Mice homozygous for lack of the IRS1 gene show severe osteopenia with low bone turnover. IRS1 is expressed in osteoblasts, but not in osteoclasts, of wildtype mice. Ogata et al. (2000) showed that osteoblasts from homozygous deficient mice treated with insulin or IGF1 (147440) failed to induce tyrosine phosphorylation of cellular proteins and showed reduced proliferation and differentiation. Osteoclastogenesis in the coculture of hemopoietic cells and osteoblasts depended on IRS1 expression in osteoblasts and could not be rescued by IRS1 expression in hemopoietic cells in the presence not only of IGF1 but also 1,25(OH)2D3. Ogata et al. (2000) concluded that IRS1 deficiency in osteoblasts impairs osteoblast proliferation, differentiation, and support of osteoclastogenesis, resulting in low-turnover osteopenia. Ogata et al. (2000) concluded further that osteoblastic IRS1 is essential for maintaining bone turnover, because it mediates signaling by IGF1 and insulin and, they proposed, also by other factors, such as 1,25(OH)2D3.

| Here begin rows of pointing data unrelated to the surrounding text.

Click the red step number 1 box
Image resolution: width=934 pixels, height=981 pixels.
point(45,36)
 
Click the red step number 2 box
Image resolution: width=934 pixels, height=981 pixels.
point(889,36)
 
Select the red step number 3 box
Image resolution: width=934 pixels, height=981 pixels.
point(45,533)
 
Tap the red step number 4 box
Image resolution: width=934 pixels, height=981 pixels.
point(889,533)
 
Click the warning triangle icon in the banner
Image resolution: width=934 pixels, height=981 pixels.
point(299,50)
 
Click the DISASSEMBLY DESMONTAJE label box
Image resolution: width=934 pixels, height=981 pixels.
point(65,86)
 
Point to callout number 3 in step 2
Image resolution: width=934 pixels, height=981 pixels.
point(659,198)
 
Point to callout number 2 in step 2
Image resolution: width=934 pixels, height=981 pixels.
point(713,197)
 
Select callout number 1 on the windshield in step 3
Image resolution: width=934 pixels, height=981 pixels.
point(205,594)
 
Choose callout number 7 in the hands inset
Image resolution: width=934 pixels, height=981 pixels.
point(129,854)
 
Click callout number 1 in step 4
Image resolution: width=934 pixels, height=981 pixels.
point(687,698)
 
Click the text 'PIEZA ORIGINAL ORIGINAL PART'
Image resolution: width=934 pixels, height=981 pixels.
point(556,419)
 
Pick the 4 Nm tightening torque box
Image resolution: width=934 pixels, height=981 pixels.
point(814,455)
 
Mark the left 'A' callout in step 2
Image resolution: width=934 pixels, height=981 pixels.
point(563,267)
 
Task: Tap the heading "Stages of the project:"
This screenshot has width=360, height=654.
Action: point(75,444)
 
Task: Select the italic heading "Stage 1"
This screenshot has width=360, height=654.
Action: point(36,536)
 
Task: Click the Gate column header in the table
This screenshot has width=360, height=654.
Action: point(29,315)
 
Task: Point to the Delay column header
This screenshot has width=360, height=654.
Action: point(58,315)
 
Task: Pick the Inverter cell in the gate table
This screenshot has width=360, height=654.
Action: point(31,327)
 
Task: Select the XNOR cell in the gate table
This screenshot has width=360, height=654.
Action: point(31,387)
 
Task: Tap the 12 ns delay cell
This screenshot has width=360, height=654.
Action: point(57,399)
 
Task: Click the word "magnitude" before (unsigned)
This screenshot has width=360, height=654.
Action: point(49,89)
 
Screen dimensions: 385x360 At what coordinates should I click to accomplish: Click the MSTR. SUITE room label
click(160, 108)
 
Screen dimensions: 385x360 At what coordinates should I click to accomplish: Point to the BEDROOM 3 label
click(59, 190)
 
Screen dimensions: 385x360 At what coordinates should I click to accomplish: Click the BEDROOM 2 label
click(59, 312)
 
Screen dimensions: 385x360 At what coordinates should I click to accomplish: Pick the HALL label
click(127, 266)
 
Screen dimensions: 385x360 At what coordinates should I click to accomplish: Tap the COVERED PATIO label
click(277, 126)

Using hyperinsulinemic-euglycemic clamps, Kim et al. (2004) demonstrated that skeletal muscle and hepatic insulin action did not differ between wildtype and Pkc-theta (600448) null mice. A 5-hour lipid infusion decreased insulin-stimulated skeletal muscle glucose uptake in the wildtype mice that was associated with 40 to 50% decreases in insulin-stimulated tyrosine phosphorylation of insulin receptor substrate-1 and IRS1-associated PI3K activity. In contrast, Pkc-theta inactivation prevented fat-induced defects in insulin signaling and glucose transport in skeletal muscle. Kim et al. (2004) concluded that PKC-theta is a crucial component mediating fat-induced insulin resistance in skeletal muscle.

History

The article by Taniguchi et al. (2005) reporting results of the knockdown of Irs1, Irs2, or both in mice was retracted 'at the request of the corresponding author' because of duplications found in some of the figures.